Leszek Tasiemski, wiceprezes firmy F-Secure przypuszcza, że wektorem ataku był popularnie używany komponent, jak np. przeglądarka internetowa, dokument w formacie .pdf, system operacyjny lub podatne urządzenie z infrastruktury sieciowej.
- Przede wszystkim interesujące jest to, czy organizacje odkryły atak w tym samym czasie oraz od jak dawna ten atak był prowadzony. Możliwe, że atak w postaci wyprowadzanie danych, był przeprowadzony w sposób skoordynowany, a na skutek błędu lub nieostrożności wypłynął w jednej organizacji, która zaalarmowała pozostałe - zastanawia się Tasiemski.
Jak tłumaczy, najbardziej skuteczne i zaawansowane ataki trwają latami, są odpowiednio zakamuflowane i nie zostawiają łatwych do odkrycia śladów.

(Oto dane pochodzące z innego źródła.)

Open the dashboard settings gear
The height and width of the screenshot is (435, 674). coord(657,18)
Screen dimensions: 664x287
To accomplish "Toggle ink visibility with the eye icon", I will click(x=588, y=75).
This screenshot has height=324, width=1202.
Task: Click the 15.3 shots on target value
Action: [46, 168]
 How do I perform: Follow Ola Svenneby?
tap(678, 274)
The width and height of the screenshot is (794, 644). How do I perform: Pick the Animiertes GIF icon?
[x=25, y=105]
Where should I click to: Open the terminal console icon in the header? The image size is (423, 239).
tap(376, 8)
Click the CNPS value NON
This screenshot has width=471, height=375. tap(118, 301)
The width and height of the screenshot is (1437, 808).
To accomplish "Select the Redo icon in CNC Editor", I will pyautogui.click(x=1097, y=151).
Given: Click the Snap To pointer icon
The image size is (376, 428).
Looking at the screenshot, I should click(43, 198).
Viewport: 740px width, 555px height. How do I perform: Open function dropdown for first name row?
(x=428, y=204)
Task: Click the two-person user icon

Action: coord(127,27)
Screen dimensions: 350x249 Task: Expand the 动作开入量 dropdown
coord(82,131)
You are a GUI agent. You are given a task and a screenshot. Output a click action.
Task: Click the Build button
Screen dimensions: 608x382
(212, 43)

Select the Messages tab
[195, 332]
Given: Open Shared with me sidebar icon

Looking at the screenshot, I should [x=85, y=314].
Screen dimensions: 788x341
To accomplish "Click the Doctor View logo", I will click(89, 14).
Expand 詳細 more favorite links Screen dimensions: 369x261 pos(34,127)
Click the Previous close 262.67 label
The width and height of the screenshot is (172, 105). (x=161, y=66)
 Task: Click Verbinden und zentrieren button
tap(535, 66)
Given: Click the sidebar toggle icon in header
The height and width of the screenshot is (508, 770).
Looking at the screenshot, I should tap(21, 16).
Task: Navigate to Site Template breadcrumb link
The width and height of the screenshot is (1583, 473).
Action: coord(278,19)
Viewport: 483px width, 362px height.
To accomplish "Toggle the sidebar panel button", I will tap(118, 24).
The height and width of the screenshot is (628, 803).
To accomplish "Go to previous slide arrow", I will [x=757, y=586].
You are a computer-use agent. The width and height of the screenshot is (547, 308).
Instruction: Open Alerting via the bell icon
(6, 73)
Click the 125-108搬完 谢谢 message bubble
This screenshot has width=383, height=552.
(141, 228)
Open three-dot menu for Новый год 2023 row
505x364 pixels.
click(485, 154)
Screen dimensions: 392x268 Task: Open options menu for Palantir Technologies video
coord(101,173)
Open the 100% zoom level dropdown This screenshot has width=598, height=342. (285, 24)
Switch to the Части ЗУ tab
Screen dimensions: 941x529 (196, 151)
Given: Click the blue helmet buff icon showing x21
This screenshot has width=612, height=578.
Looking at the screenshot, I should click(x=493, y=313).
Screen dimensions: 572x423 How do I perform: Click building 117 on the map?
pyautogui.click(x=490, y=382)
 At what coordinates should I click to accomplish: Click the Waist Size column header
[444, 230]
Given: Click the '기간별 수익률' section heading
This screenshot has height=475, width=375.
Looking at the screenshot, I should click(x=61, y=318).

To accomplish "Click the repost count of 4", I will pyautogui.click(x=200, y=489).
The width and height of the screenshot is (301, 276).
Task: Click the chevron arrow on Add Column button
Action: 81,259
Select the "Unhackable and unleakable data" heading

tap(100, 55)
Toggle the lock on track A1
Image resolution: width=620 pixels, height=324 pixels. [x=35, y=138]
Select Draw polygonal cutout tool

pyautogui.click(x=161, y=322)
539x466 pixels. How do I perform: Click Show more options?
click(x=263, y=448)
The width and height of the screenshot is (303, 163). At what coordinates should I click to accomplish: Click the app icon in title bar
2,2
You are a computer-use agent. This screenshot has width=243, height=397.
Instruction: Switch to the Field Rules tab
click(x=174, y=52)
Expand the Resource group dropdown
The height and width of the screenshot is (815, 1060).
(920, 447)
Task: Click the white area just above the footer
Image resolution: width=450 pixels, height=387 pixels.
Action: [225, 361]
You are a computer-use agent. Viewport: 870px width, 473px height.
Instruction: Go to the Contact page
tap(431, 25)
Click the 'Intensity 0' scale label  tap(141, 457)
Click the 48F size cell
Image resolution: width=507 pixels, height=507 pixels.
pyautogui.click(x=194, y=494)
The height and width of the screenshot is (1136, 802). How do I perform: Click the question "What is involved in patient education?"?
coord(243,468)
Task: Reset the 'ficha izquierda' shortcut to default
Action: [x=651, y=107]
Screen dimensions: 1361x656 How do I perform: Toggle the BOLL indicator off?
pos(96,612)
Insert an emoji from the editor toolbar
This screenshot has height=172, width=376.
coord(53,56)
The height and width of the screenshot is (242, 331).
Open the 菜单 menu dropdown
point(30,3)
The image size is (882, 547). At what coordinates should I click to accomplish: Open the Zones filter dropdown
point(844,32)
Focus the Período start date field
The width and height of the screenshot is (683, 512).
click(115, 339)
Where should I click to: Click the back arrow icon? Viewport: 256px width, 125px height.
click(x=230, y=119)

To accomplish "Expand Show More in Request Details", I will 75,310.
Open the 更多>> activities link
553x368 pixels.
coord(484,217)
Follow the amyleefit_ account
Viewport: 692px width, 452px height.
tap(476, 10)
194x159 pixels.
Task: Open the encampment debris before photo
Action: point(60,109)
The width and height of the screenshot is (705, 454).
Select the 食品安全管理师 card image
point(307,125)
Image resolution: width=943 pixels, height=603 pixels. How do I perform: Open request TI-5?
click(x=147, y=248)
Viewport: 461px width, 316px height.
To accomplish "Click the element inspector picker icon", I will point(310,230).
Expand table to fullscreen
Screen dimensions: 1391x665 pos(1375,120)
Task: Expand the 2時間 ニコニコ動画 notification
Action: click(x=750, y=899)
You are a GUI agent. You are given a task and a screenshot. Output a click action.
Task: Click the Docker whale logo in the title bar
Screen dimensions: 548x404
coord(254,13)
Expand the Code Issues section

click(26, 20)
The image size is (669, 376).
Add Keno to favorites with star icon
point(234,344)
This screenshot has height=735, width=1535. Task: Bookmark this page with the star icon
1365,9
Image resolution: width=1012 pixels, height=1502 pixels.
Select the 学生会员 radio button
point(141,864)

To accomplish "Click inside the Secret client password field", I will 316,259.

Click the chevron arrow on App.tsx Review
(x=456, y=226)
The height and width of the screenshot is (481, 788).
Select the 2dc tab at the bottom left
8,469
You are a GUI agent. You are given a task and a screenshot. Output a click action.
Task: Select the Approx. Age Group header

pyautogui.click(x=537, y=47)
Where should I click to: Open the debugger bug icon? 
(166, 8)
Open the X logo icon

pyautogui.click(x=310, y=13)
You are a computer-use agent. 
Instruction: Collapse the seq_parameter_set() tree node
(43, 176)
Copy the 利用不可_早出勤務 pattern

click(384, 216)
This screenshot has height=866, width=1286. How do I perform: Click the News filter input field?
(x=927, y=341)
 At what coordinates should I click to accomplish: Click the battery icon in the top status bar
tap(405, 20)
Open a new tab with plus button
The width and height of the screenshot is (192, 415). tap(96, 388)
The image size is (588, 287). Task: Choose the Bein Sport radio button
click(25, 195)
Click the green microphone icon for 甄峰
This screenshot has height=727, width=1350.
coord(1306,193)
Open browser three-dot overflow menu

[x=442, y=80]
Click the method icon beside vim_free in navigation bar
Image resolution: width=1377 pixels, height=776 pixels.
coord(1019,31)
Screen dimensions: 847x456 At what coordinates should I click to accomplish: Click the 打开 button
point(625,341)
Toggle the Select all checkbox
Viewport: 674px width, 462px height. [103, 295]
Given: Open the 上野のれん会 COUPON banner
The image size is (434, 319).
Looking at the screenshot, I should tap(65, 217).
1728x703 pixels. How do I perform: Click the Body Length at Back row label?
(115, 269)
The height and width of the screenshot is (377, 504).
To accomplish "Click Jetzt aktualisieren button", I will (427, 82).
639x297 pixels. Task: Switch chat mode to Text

Stąd istotnym pytaniem jest to, jak banki dowiedziały się o ataku.
- Standardowo zadajemy takie pytanie jako jedno z pierwszych podczas przeprowadzania tzw. procedury Incident Response. Sposób wykrycia ataku może powiedzieć bardzo wiele o jego dynamice i wektorach - mówi ekspert F-Secure.
Komu zależało na dostępie do danych i kto stał za atakiem, zorganizowana grupa, czy obcy wywiad – to kluczowe pytania.